WORK ITEM:
Those lines of the records that contain "agent" are to be located and copied.

GIVEN DATA:
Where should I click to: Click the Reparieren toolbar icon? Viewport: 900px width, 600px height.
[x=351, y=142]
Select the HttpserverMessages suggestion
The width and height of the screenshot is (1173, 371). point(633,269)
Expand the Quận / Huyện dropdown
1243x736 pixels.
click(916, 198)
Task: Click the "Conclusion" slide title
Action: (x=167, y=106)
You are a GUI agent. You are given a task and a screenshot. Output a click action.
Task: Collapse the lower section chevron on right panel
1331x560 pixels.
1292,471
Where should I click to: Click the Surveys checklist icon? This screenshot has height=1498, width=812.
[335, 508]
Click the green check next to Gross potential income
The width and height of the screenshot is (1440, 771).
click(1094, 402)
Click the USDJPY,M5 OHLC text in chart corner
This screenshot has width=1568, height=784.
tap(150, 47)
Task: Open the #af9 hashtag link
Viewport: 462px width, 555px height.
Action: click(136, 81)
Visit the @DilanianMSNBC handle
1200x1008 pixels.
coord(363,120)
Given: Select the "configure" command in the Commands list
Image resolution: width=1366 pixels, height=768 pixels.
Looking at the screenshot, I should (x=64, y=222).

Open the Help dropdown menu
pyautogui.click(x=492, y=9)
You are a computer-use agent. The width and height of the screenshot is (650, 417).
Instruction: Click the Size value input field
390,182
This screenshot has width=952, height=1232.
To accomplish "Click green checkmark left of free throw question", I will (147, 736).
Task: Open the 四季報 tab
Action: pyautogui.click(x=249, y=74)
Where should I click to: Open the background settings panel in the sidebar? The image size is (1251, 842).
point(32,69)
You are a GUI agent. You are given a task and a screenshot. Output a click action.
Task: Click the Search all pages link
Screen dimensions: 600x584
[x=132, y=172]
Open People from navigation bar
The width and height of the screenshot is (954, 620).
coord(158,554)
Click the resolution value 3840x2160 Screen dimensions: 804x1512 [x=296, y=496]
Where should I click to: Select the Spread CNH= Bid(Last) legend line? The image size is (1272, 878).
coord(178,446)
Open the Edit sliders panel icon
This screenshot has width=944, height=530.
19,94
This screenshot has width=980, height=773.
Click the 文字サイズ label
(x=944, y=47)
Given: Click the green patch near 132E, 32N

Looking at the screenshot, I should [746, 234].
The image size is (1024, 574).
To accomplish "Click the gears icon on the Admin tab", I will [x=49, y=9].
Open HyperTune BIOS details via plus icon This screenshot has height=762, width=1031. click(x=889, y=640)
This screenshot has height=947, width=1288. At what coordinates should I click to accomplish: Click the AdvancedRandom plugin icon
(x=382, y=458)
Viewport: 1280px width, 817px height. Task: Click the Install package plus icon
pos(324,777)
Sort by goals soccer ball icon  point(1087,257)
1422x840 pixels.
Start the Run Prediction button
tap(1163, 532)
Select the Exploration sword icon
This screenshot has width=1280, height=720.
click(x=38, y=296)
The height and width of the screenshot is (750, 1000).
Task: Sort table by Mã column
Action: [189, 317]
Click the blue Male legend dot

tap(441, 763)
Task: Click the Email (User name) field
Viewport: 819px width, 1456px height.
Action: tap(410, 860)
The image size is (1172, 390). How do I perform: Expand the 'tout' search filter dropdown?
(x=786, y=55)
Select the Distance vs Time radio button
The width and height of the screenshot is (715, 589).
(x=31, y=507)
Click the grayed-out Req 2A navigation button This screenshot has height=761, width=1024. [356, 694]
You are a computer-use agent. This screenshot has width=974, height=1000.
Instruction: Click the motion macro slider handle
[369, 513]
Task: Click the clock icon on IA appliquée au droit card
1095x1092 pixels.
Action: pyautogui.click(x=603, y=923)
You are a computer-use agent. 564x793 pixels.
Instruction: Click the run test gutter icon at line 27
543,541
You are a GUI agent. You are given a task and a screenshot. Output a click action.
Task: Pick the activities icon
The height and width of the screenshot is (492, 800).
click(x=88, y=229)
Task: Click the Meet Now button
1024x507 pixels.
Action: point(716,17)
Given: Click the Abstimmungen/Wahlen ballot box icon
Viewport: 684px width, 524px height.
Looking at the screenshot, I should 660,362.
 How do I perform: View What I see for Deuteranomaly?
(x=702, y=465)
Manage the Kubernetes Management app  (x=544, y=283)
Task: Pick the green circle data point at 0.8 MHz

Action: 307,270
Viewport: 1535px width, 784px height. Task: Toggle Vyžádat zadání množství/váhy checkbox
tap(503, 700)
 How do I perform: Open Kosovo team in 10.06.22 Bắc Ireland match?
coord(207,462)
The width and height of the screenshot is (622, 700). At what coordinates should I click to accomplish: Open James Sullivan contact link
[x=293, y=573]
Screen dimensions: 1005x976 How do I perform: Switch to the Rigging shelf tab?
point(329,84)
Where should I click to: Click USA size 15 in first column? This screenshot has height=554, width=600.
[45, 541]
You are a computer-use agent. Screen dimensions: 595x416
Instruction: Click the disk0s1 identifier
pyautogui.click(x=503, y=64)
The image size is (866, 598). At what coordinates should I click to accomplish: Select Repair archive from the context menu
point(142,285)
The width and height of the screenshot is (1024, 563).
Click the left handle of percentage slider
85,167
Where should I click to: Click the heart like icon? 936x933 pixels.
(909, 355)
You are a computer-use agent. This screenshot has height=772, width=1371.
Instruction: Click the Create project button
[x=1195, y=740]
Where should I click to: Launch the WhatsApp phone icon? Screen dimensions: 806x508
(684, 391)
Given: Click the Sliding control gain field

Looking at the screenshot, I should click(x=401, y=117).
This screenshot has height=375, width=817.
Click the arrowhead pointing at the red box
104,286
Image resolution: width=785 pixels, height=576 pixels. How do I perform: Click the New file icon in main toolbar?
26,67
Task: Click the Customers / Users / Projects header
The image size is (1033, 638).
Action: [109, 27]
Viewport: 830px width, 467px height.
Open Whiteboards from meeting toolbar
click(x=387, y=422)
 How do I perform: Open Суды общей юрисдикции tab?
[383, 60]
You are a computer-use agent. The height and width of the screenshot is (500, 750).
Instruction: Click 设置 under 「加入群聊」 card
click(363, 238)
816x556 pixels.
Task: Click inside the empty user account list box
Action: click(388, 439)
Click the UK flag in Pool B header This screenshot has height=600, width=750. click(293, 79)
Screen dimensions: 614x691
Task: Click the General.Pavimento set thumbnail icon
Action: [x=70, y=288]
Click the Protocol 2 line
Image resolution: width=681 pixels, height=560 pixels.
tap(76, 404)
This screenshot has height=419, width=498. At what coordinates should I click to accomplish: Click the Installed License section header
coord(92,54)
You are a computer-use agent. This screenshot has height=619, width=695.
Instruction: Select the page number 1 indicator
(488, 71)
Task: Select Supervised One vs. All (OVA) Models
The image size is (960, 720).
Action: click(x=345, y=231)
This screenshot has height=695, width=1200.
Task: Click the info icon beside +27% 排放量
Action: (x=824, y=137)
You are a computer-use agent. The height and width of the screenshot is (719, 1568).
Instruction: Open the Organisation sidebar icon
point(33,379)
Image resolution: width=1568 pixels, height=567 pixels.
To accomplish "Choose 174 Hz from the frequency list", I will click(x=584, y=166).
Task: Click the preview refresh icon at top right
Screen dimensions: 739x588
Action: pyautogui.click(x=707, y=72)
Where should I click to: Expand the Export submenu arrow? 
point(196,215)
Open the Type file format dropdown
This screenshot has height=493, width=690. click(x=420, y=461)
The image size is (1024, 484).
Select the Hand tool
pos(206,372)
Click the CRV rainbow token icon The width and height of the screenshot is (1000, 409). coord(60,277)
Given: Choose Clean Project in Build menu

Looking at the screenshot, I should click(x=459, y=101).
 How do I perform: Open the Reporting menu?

SOLUTION FOR THIS TASK:
You are a GUI agent. You are given a task and a screenshot. Output a click action.
You are a computer-use agent. The width and height of the screenshot is (650, 417).
You are a GUI agent. You are given a task and a screenshot. Output a click action.
You are a computer-use agent. This screenshot has width=974, height=1000.
You are a computer-use agent. 564x793 pixels.
You are a GUI agent. You are given a task and a screenshot. Output a click action.
You are a computer-use agent. Screen dimensions: 595x416
You are a computer-use agent. This screenshot has height=772, width=1371.
You are a computer-use agent. The height and width of the screenshot is (500, 750).
You are a computer-use agent. This screenshot has height=619, width=695.
You are a computer-use agent. The height and width of the screenshot is (719, 1568).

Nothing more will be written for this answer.